Aim of the task >> Every record here needs to be written out again exactly.

(Stored records)
——————

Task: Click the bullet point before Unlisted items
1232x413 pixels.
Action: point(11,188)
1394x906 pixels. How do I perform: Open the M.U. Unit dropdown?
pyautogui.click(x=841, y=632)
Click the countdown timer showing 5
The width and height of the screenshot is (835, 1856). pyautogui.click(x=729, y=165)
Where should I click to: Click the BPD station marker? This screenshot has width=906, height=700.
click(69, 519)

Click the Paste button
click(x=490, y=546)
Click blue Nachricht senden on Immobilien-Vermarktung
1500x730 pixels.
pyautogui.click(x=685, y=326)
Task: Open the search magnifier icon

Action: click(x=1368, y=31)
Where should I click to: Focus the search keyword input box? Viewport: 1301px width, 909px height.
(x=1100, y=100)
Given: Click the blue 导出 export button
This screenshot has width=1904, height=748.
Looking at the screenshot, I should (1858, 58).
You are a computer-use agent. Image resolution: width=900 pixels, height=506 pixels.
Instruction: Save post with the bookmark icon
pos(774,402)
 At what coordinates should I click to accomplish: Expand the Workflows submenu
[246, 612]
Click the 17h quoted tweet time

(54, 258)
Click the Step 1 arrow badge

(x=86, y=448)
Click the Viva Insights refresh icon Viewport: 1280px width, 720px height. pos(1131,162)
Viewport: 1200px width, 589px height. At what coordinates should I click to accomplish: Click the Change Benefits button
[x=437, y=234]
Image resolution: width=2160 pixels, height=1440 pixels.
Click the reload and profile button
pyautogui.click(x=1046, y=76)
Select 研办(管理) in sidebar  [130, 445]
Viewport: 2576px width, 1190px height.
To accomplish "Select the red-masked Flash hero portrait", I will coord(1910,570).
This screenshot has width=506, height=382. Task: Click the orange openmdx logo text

——————

Answer for the task >>
Task: Click the bullet point before Unlisted items
1232x413 pixels.
Action: point(11,188)
1394x906 pixels. How do I perform: Open the M.U. Unit dropdown?
pyautogui.click(x=841, y=632)
Click the countdown timer showing 5
The width and height of the screenshot is (835, 1856). pyautogui.click(x=729, y=165)
Where should I click to: Click the BPD station marker? This screenshot has width=906, height=700.
click(69, 519)

Click the Paste button
click(x=490, y=546)
Click blue Nachricht senden on Immobilien-Vermarktung
1500x730 pixels.
pyautogui.click(x=685, y=326)
Task: Open the search magnifier icon

Action: click(x=1368, y=31)
Where should I click to: Focus the search keyword input box? Viewport: 1301px width, 909px height.
(x=1100, y=100)
Given: Click the blue 导出 export button
This screenshot has width=1904, height=748.
Looking at the screenshot, I should (1858, 58).
You are a computer-use agent. Image resolution: width=900 pixels, height=506 pixels.
Instruction: Save post with the bookmark icon
pos(774,402)
 At what coordinates should I click to accomplish: Expand the Workflows submenu
[246, 612]
Click the 17h quoted tweet time

(54, 258)
Click the Step 1 arrow badge

(x=86, y=448)
Click the Viva Insights refresh icon Viewport: 1280px width, 720px height. pos(1131,162)
Viewport: 1200px width, 589px height. At what coordinates should I click to accomplish: Click the Change Benefits button
[x=437, y=234]
Image resolution: width=2160 pixels, height=1440 pixels.
Click the reload and profile button
pyautogui.click(x=1046, y=76)
Select 研办(管理) in sidebar  [130, 445]
Viewport: 2576px width, 1190px height.
To accomplish "Select the red-masked Flash hero portrait", I will coord(1910,570).
This screenshot has width=506, height=382. Task: Click the orange openmdx logo text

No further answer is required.